**Objetivo do exercício**
Reproduza na íntegra, palavra por palavra, o relato de viagem sobre Cuba apresentado abaixo.

Trocamos alguns euros por pesos cubanos conversíveis - CUC (há ainda pesos cubanos comuns que valem cerca de vinte e cinco vezes menos). O CUC vale quase um dólar (0,97), mas se você troca dólares paga um deságil de 10%, o que não ocorre com outras moedas como o euro. Esqueça cartões de crédito, ele só é aceito em alguns grandes hotéis. Depois disso, pegamos um sanduíche de presunto e queijo, por sinal bem gostoso, e seguimos para o ônibus que nos levou a Varadero.

Um guia falou sobre várias coisas interessantes da ilha no caminho, clima, moeda, produtos que fizeram fama local, como o rum, café e os charutos, mas até então nada sobre política. Notei que um casal que estava sentado atrás no ônibus perguntou sobre o governo e a situação econômica, migração, etc. relacionando tudo ao bloqueio econômico norte-americano. O guia desconversou, disse que não se interessava muito sobre esses assuntos, mas disse que a grande maioria da população aprovava o governo e que os protestos eram isolados...sem muita convicção, entretanto.

Paramos em uma lanchonete à beira da estrada no meio do caminho entre Havana e Varadero, que tem uns 150km e uma estrada bem conservada. Tomei uma piña colada (mistura de abacaxi, rum e côco) que estava excelente, e depois um café pra despertar. A lanchonete também vendia souvenirs, então comprei chaveiros e um livrinho sobre a Constituição cubana de 1976 por uns 5 pesos que nas palavras de Raúl Castro no texto: é o documento mais importante da institucionalização da Revolução. Li pouco em razão do cansaço.

No caminho, chamou a minha atenção o fato de vários muros das casas, todas muito simples, ressaltarem a pátria. Parece existir um patriotismo forte em torno dos ideais da Revolução e escritos como "linda terra, sempre te defenderemos" são bem simbólicos do amor que os cubanos parecem nutrir pela ilha. Passamos por algumas pequenas vilas, fazendas (muitas com plantação de cana-de-açúcar) e pela cidade de Matanzas, capital da província de mesmo nome, que é uma apologia às mortes no local desde a chegada dos espanhóis. Importante área industrial da ilha, com prédios maiores e um comércio local.

**Dados fornecidos**
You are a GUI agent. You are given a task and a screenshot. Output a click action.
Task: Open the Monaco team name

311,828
...
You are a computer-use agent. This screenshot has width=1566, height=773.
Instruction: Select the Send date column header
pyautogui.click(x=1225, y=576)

**Resultado do exercício**
Trocamos alguns euros por pesos cubanos conversíveis - CUC (há ainda pesos cubanos comuns que valem cerca de vinte e cinco vezes menos). O CUC vale quase um dólar (0,97), mas se você troca dólares paga um deságil de 10%, o que não ocorre com outras moedas como o euro. Esqueça cartões de crédito, ele só é aceito em alguns grandes hotéis. Depois disso, pegamos um sanduíche de presunto e queijo, por sinal bem gostoso, e seguimos para o ônibus que nos levou a Varadero.

Um guia falou sobre várias coisas interessantes da ilha no caminho, clima, moeda, produtos que fizeram fama local, como o rum, café e os charutos, mas até então nada sobre política. Notei que um casal que estava sentado atrás no ônibus perguntou sobre o governo e a situação econômica, migração, etc. relacionando tudo ao bloqueio econômico norte-americano. O guia desconversou, disse que não se interessava muito sobre esses assuntos, mas disse que a grande maioria da população aprovava o governo e que os protestos eram isolados...sem muita convicção, entretanto.

Paramos em uma lanchonete à beira da estrada no meio do caminho entre Havana e Varadero, que tem uns 150km e uma estrada bem conservada. Tomei uma piña colada (mistura de abacaxi, rum e côco) que estava excelente, e depois um café pra despertar. A lanchonete também vendia souvenirs, então comprei chaveiros e um livrinho sobre a Constituição cubana de 1976 por uns 5 pesos que nas palavras de Raúl Castro no texto: é o documento mais importante da institucionalização da Revolução. Li pouco em razão do cansaço.

No caminho, chamou a minha atenção o fato de vários muros das casas, todas muito simples, ressaltarem a pátria. Parece existir um patriotismo forte em torno dos ideais da Revolução e escritos como "linda terra, sempre te defenderemos" são bem simbólicos do amor que os cubanos parecem nutrir pela ilha. Passamos por algumas pequenas vilas, fazendas (muitas com plantação de cana-de-açúcar) e pela cidade de Matanzas, capital da província de mesmo nome, que é uma apologia às mortes no local desde a chegada dos espanhóis. Importante área industrial da ilha, com prédios maiores e um comércio local.